How big a microservice should be without pizzas
Note: This article discusses microservices as a whole, not on bounded context (DDD) level. Also note that how big/size are just layman terms, the real intention here is complexity.
Why care about microservice complexity ?
For multiple reasons one could be orphaned projects, another being afraid of ending up with being another monolith, or even incidental architecture complexity.
There are many tools like analysis tools and techniques for tackling code complexity, yet most of us don’t know when it’s worth time and money to split a service or make critical changes.
It’s a Problem of measurement
Some teams use the two-pizza rule from Amazon to estimate the team size, and then based on the team size they decide how many and more importantly which microservices could that team handle and that decision is usually based on the power players opinions ( aka seniors, architects etc), Other teams use previously mentioned code analysis tools or even line counts. The issues here are:
- Code complexity is very relative, it’s a good indicator but never a reliable one, you simply can’t say if the complexity is x then we chop the microservice into halves
- Lines of code are never a measurement of complexity, take code written in scala or C++ for example, it’s short but can drive you crazy
- Your team members are already experts (they’re probably the ones who wrote it), their opinion is definitely valuable but still relative to their knowledge and if they say it’s 6/10 complex you don’t know if that’s actually 6 or 9.
So, You need to define a good constant that is measurable, and then you have your unit of measurement.
Measurement according to wikipedia is the numerical quantitation( 1) of the attributes(2) of an object or event(3), which can be used to compare with other objects or events.
Quantitation is the act of quantifying
Quantifying is discovering or expressing the quantity of something.
So we have a microservice as our object(3), we need to define its quantifiable(1) attributes(2) aka discovering microservice attribute(s) that’s measurable with a natural unit.
1.0 Microservice as an object, not a subject
Your microservice isn’t just an executable file it’s a complete ecosystem that an engineer touches daily; from CI/CD cycles to technology stacks, not to mention your programming language choice and how well documented is your microservice. All these are factors which contribute to the complexity of the service.
2.0 Microservice quantifiable attribute
Since complexity in our case isn’t a measurable quantity, we go back to the basics which are “business needs”.
The basic need here is how fast (in average) in reality people get to understand and be able to fully maintain and operate the service from zero knowledge, versus our expectations. That percentage is crucial.
3.0 Measure it
Nobody can measure the unknown, Can you measure the unknown or come up with perfect time estimation methods, but we can try to come as much closer as we possibly can.

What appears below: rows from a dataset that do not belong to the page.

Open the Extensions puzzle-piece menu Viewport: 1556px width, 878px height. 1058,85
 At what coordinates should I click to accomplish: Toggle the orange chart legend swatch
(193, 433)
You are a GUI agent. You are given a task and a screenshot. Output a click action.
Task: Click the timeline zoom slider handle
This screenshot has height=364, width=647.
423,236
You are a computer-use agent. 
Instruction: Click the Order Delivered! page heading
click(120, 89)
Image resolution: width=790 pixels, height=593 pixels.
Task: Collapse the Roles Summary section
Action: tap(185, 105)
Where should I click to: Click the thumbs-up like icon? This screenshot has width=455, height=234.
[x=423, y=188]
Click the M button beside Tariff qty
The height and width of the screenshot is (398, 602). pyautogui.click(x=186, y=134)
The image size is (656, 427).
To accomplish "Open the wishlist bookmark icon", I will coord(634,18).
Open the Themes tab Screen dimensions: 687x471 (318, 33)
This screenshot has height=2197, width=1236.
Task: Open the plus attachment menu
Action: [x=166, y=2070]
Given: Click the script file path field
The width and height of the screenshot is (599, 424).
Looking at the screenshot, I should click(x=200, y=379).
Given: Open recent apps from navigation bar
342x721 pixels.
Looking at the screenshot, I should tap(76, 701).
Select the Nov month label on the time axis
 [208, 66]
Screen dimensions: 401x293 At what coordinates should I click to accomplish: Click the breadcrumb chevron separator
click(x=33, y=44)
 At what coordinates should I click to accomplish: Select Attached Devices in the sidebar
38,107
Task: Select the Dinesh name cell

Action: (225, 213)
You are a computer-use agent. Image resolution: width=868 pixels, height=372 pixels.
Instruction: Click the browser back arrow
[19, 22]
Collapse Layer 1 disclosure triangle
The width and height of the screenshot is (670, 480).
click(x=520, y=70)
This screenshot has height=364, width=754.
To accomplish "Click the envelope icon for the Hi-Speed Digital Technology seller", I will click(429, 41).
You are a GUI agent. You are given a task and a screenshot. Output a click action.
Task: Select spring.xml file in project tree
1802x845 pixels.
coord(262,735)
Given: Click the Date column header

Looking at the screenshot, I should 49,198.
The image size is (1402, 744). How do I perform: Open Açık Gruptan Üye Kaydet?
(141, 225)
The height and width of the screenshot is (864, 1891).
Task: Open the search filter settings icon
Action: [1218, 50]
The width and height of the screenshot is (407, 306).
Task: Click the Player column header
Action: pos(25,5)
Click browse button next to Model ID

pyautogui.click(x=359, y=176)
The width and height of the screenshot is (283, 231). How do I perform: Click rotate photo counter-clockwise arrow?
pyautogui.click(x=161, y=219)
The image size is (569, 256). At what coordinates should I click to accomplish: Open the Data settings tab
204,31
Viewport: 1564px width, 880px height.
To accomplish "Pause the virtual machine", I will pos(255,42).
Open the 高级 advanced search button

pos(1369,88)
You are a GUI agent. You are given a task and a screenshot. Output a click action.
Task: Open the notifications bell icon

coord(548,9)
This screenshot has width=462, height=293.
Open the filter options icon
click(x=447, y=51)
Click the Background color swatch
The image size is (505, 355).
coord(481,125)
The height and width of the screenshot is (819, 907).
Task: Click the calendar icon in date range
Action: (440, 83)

Knowing the attribute from previous section (time to understand) we have a couple of angles:
- Stakeholders expectation of new joiners understanding time Vs the actual average time on a random selected set
- Stakeholders expectation of other team members understanding time Vs the actual average time on a random selected set
- What’s the expected quorum of people maintaining such service according to its risk or impact, taking into consideration the bus factor of course Vs how many are actually there.
- What’s your turnover rate?
There’s no secret magical function to put the previous numbers in, in order to get a number or yes/no answer, but the good news is that you can come up with your own according to the team/org risk analysis or simply toleration.
So next time someone asks you how big should this microservice be or should we refactor this microservice, the answer would be How long are we willing to give time for someone to understand it ?
With the previous you’d also be able to:
- transparently communicate and manage the stakeholders expectations
- make wise decisions regarding your team capabilities and services as in:
- What you need next, (e.g Service y is higher risk, should we refactor or increase knowledge)
- What technologies should I increase in the team based on risk factors not based on lack of knowledge.
From my humble experience that consisted of lots of failure, I found the previous approach to be very helpful when a service is constantly growing and specially horizontally (new unique and complex features added), which means added complexity.